The one thing that is common between development projects and data projects is that they both hold a lot of promise. But, at the time of rolling out production, the latter is delivered late and once that is done, they tend to underperform. One of the main reasons for their potential underperformance is that there is a lack of collaboration between departments, and at the same time, a cultural imbalance as well. To counter these, DataOps brings automation and cultural shift to an organization’s data project, which is similar to what DevOps offers the software world.
DataOps is more like a mindset than a job title. It encourages collaboration, automation, and constant innovation related to data inside a data-driven environment. Just as software that is developed outside its live environment can deviate from the expected results, data projects can do the same and often have to be reworked entirely to work in a production environment. And even after deploying them, they have to be closely monitored in case they shift away from the fixed historical data. This involves heavy involvement from both data scientists and infrastructure engineers, so DataOps becomes even more necessary.
With the increasing need for DataOps, let us take a look at what benefits it offers, and the roadblocks it faces:
Benefits Of DataOps
Data scientists spend most of their time looking for data. Then they have to label it, clean it and perform other tasks. The time taken for these increases if the business also has a significant amount of backlog legacy data to maintain. With the consensus among data scientists that the amount of data doubles every 12 months, the need for DataOps will increase and here is why:
Building Best Practices: Similar to most xOps, DataOps tooling plays a vital role in building best practices throughout a function. Using automation and agile methodologies, the DataOps creates best practices that enable organizations to deliver value to a range of stakeholders through continuous production.
Automation: Data within an organization moves through a particular process. The data entered in one form and exits in another. Before the data is deployed, data scientists must build data pipelines, test them and change them. By adopting the DataOps standards and best practices, one can ideally have a constant stream of data flowing through the pipeline. This unlocks one of the most significant advantages of DataOps, the potential to obtain real-time insights from data. Obtaining real-time insights from data shortens the time it takes to turn raw data into valuable business information.
Machine Learning: When machine learning modelling meets DataOps mindset, a continuous workflow is maintained through feedback loops and internal communication. Here, one can improve the quality of data through version control, continuous development and continuous integration. Machine learning offers improved insights and unlimited potential for extracting value from DataOps.
Shifting The Culture: DataOps involves changes in the work process of an organization. It helps in building a new ecosystem where there is uninterrupted communication between departments. The various types of workers, such as data engineers, operators, analysts, operators’ marketing team etc collaborate in real-time to achieve a common corporate goal.
Obstacles To DataOps
As helpful as DataOps is for data scientists, it has its own sets of roadblocks:-
Unrealistic Expectations: Having unrealistic expectations with pipelines can get complicated. Data scientists should have an keen operationalization understanding to set up working and efficient pipelines.

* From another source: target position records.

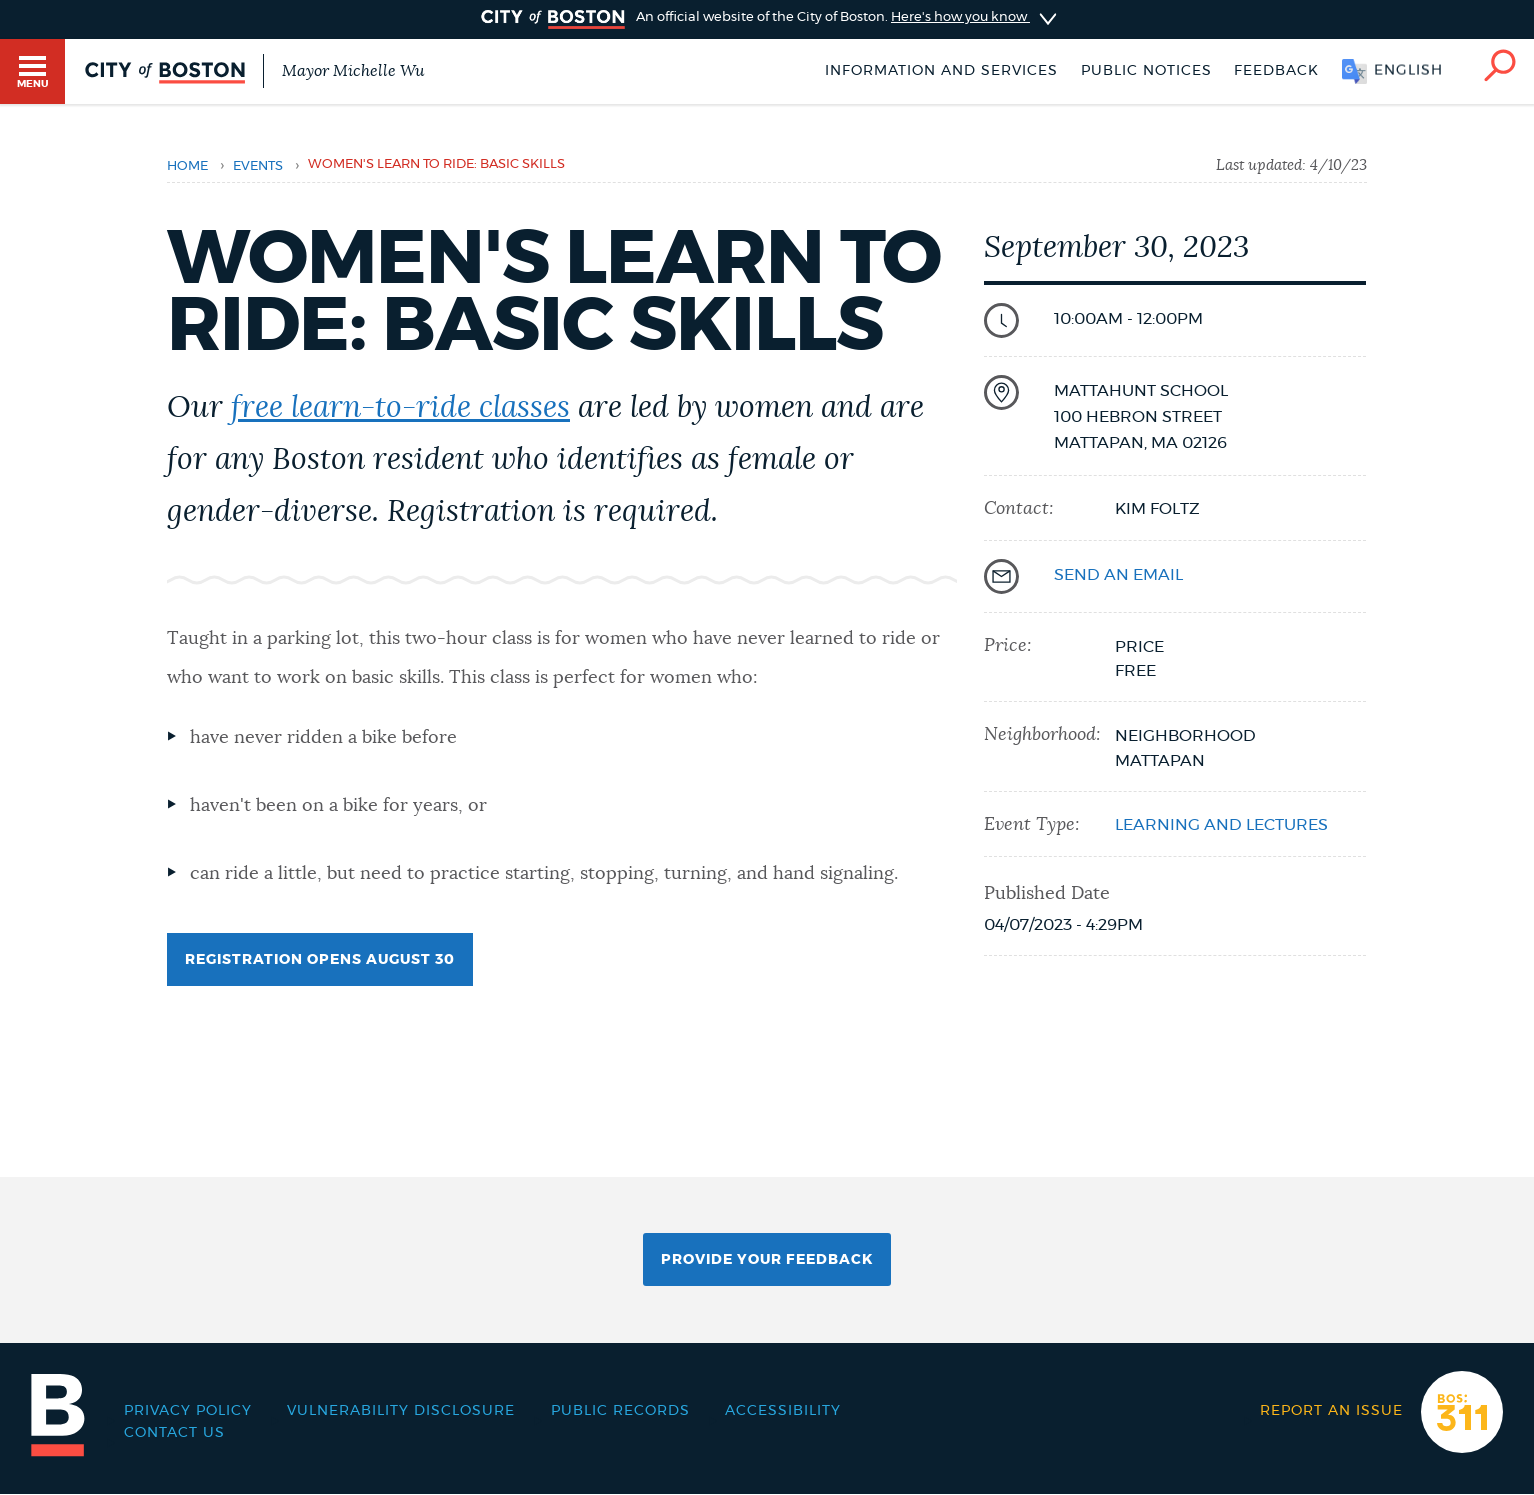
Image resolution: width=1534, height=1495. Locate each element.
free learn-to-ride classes (400, 408)
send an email (1118, 575)
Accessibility (783, 1411)
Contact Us (174, 1433)
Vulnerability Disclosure (401, 1411)
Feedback (1276, 71)
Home (187, 166)
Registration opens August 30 (329, 968)
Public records (620, 1411)
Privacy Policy (188, 1411)
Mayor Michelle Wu (353, 71)
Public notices (1146, 71)
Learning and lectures (1221, 825)
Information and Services (941, 71)
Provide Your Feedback (767, 1260)
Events (258, 166)
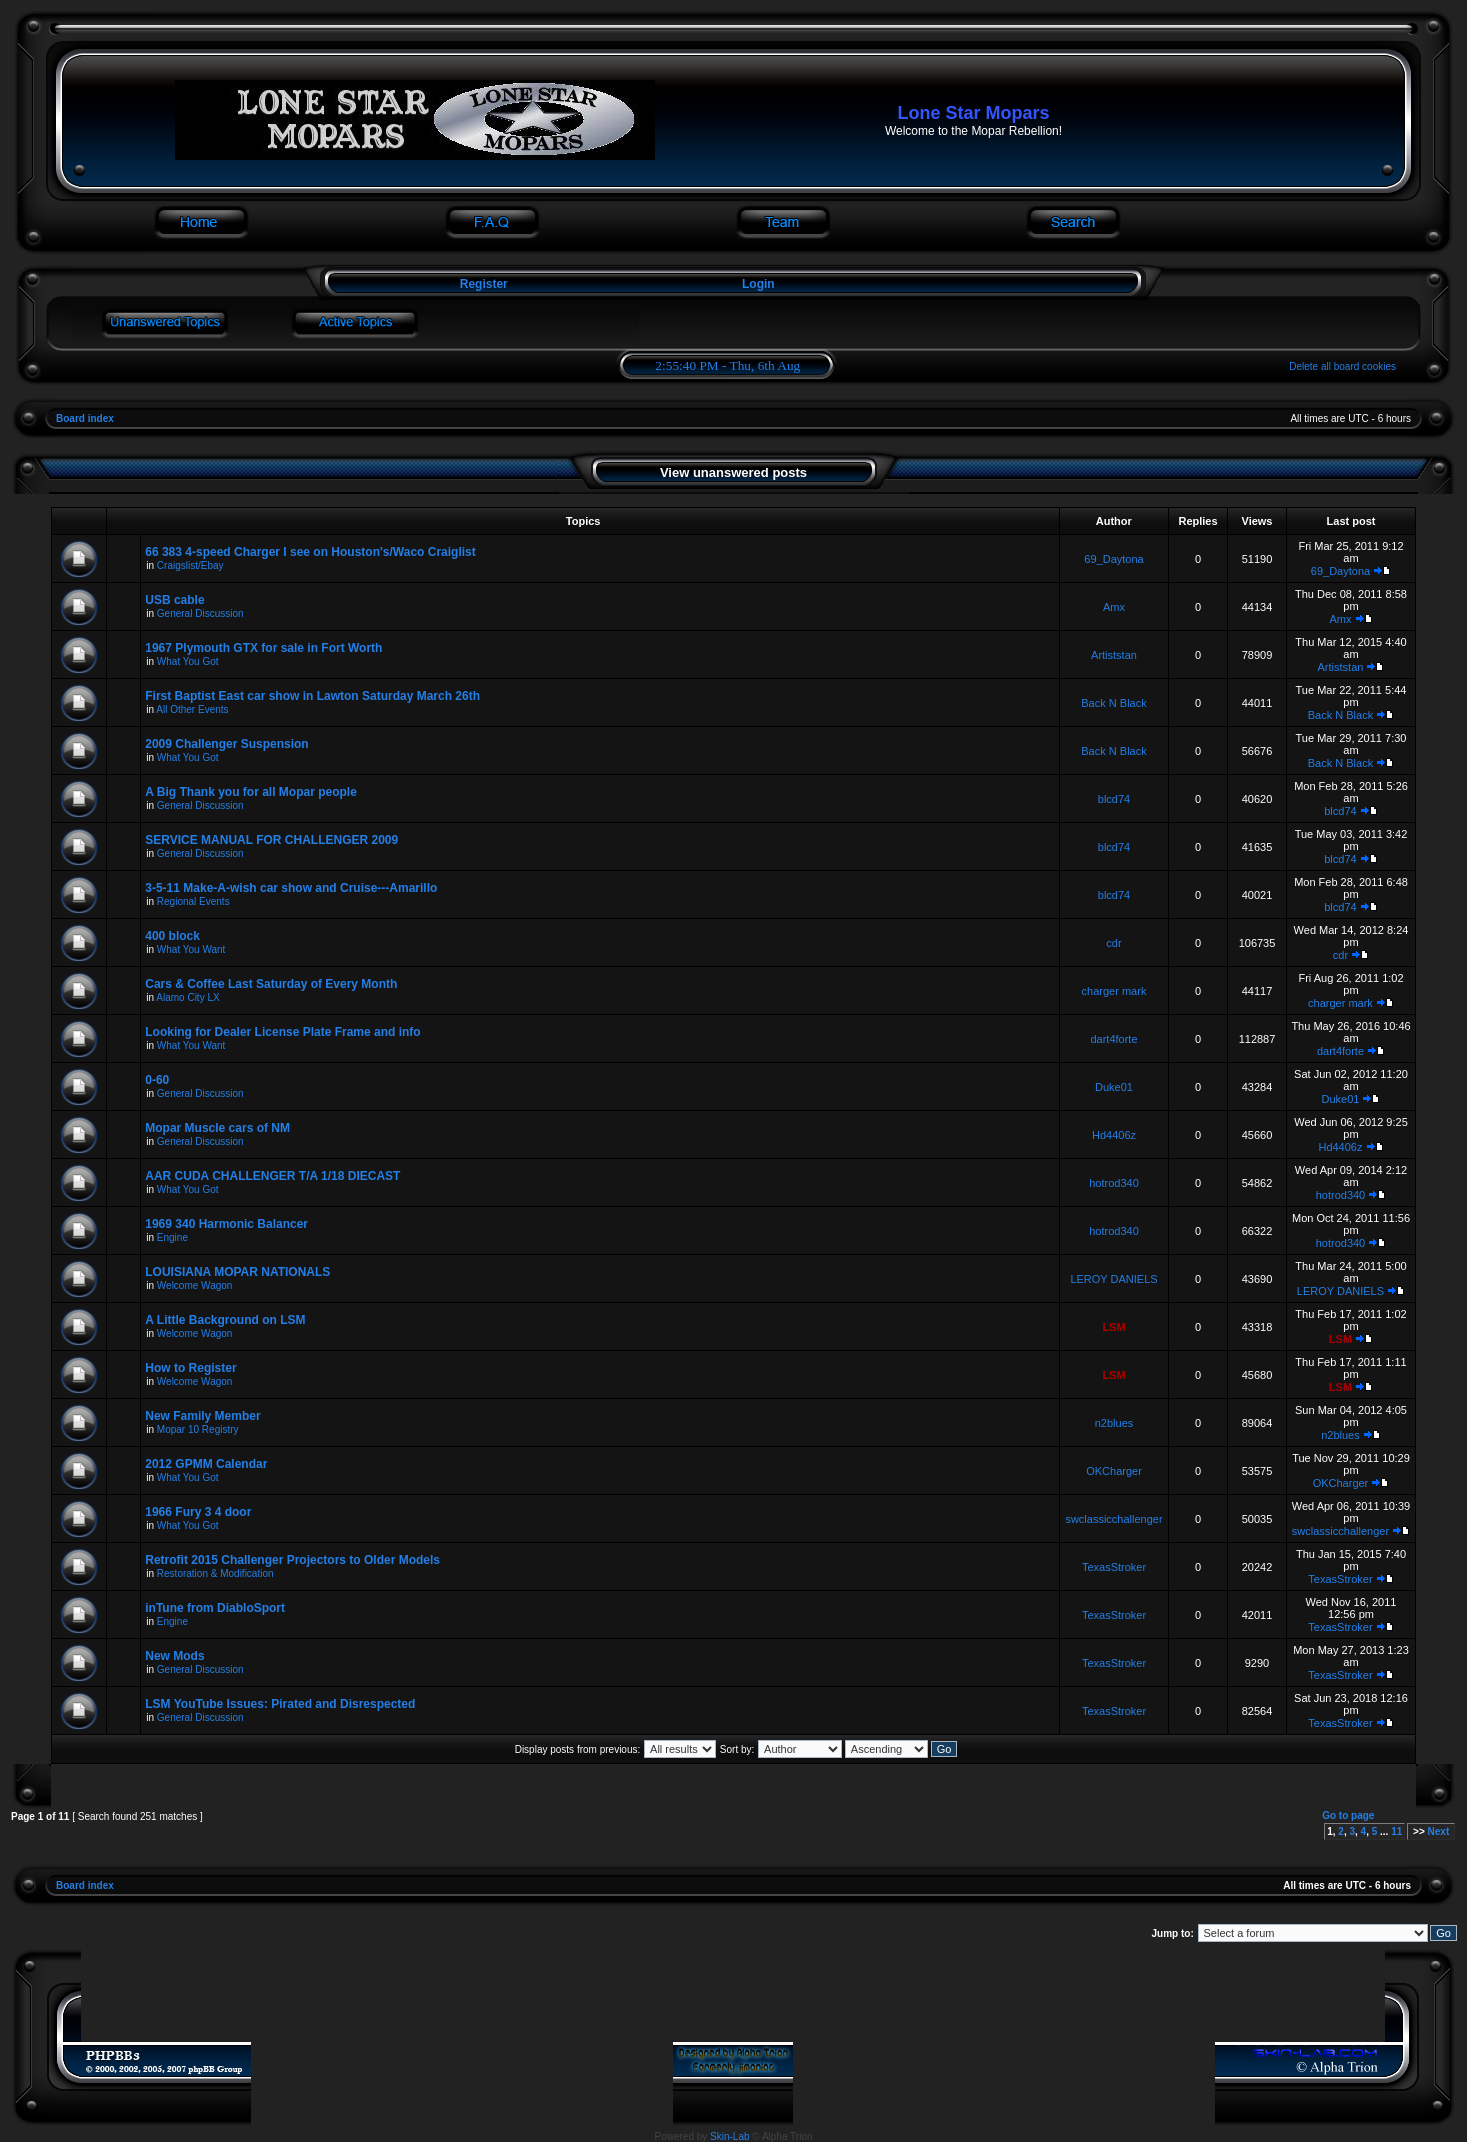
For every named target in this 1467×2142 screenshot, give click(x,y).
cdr (1113, 943)
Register (481, 284)
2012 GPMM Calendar (206, 1464)
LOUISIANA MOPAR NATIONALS (237, 1272)
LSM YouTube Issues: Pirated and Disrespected (280, 1704)
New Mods (174, 1656)
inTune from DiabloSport (215, 1608)
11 (1396, 1831)
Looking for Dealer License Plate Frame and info (282, 1032)
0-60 (157, 1080)
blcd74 (1114, 799)
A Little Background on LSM (225, 1320)
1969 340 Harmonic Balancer (226, 1224)
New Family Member (202, 1416)
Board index (85, 418)
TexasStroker (1114, 1567)
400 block (172, 936)
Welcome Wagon (195, 1285)
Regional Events (193, 901)
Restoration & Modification (215, 1573)
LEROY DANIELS (1113, 1279)
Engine (172, 1237)
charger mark (1114, 991)
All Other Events (192, 709)
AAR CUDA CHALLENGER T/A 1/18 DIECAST (272, 1176)
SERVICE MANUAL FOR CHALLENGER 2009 (271, 840)
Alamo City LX (187, 997)
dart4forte (1113, 1039)
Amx (1114, 607)
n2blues (1114, 1423)
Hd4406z (1114, 1135)
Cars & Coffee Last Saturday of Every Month (271, 984)
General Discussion (200, 613)
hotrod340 (1114, 1183)
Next (1439, 1831)
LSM (1113, 1327)
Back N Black (1113, 703)
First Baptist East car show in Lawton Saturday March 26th (312, 696)
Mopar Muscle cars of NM (217, 1128)
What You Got (188, 661)
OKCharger (1114, 1471)
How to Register (190, 1368)
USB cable (174, 600)
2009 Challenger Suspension (226, 744)
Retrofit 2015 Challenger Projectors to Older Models (292, 1560)
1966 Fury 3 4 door (198, 1512)
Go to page (1348, 1815)
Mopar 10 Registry (198, 1429)
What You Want (191, 949)
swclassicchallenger (1113, 1519)
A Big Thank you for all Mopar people (251, 792)
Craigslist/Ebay (190, 565)
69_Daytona (1113, 559)
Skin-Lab (729, 2136)
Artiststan (1114, 655)
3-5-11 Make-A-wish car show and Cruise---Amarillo (291, 888)
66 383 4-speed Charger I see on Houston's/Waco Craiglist (310, 552)
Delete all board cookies (1342, 366)
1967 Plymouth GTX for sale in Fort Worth (263, 648)
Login (758, 284)
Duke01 (1114, 1087)
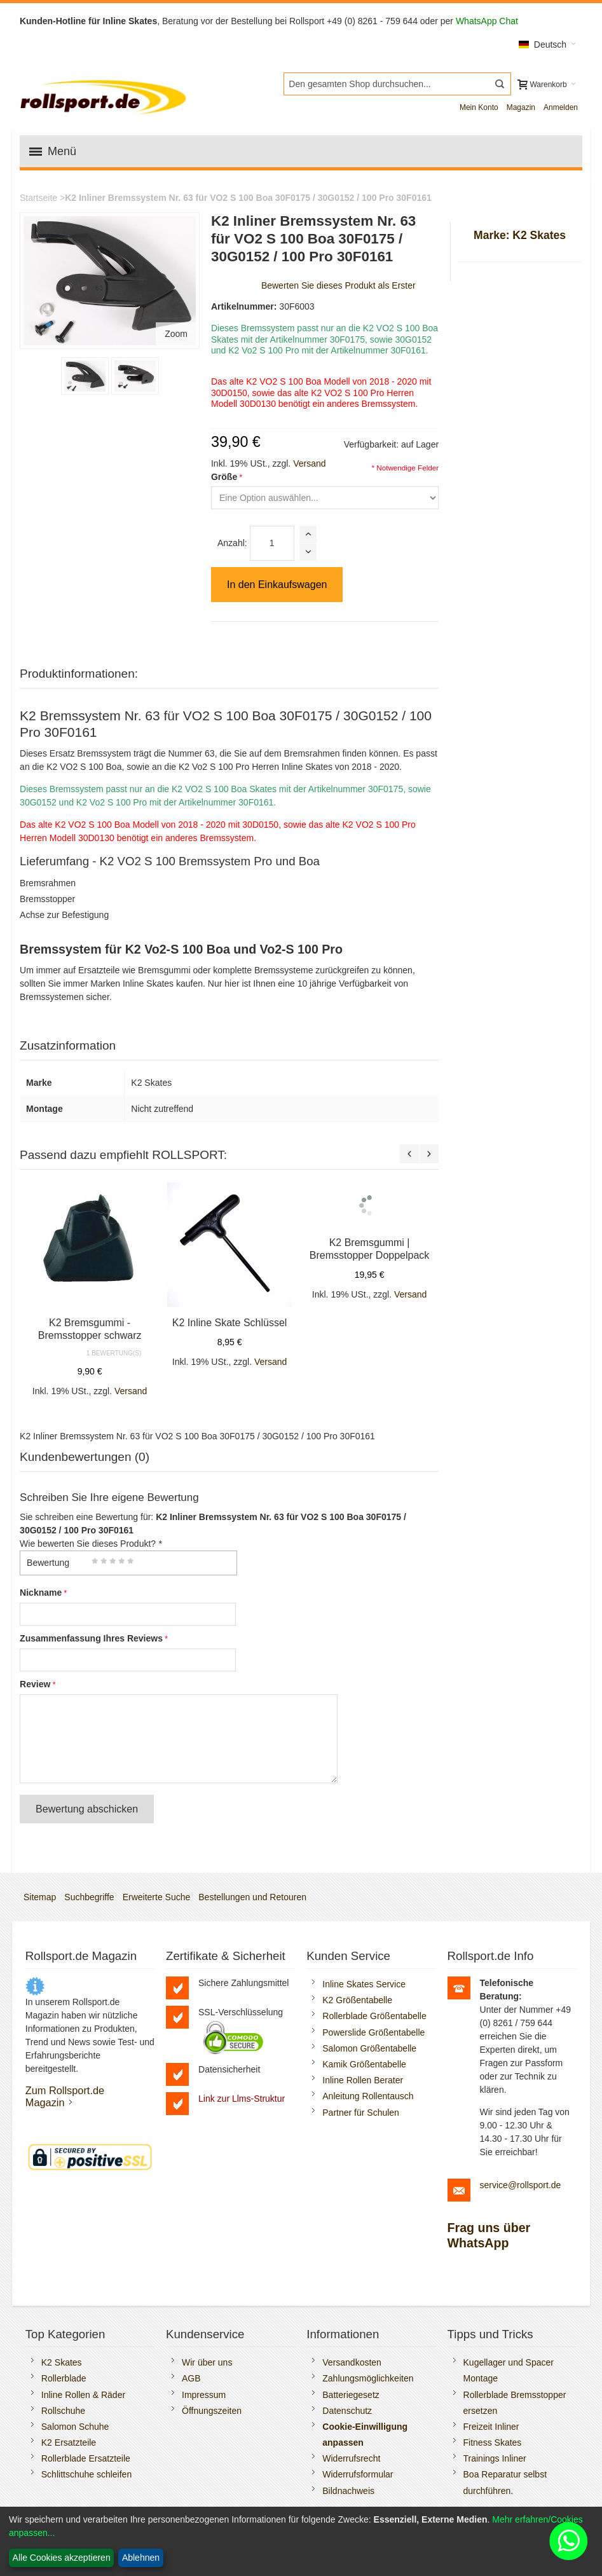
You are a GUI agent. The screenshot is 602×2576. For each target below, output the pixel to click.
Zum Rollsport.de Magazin (64, 2096)
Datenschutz (347, 2411)
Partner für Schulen (360, 2112)
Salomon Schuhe (75, 2427)
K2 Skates (61, 2362)
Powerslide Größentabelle (373, 2032)
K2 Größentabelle (357, 2000)
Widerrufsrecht (351, 2458)
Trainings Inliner (494, 2458)
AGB (191, 2378)
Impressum (204, 2395)
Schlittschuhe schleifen (86, 2474)
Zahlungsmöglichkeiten (367, 2378)
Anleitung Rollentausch (367, 2096)
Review (35, 1684)
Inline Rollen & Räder (83, 2395)
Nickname (41, 1592)
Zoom (176, 334)
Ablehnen (141, 2557)
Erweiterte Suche (157, 1897)
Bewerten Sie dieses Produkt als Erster (338, 285)
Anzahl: (232, 543)
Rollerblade (63, 2378)
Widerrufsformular (357, 2474)
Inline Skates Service (364, 1984)
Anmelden (561, 107)
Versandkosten (351, 2362)
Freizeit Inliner (491, 2427)
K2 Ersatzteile (68, 2442)
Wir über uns (207, 2362)
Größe (224, 477)
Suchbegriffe (89, 1897)
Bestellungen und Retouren (252, 1897)
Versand (309, 463)
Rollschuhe (63, 2411)
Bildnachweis (348, 2491)
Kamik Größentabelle (364, 2064)
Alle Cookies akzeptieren (62, 2557)
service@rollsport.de (520, 2185)
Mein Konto (479, 107)
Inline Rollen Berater (362, 2080)
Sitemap (40, 1897)
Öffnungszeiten (212, 2411)
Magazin (521, 107)
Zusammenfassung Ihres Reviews (91, 1638)
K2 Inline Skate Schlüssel (229, 1322)
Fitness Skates (492, 2442)
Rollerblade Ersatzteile (85, 2458)
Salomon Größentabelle (369, 2048)
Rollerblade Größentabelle (374, 2016)
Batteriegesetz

No Visibility: It is often the case that more data means more insights, and that leads to more areas for growth. But, if the one dealing with this massive amount of data has no idea where this data is, the history of its usage and how it is stored, then it creates a huge problem. One needs to know everything about their data and put necessary systems in place for its governance.
Lack of Monitoring: DataOps relies on effective monitoring with attainable goals. For a pipeline, addressing the root cause of a problem and standardising success measurements can make or break it. The AI-powered data pipeline is helping with the load, but DataOps requires an integrated approach from business stakeholders to implement it.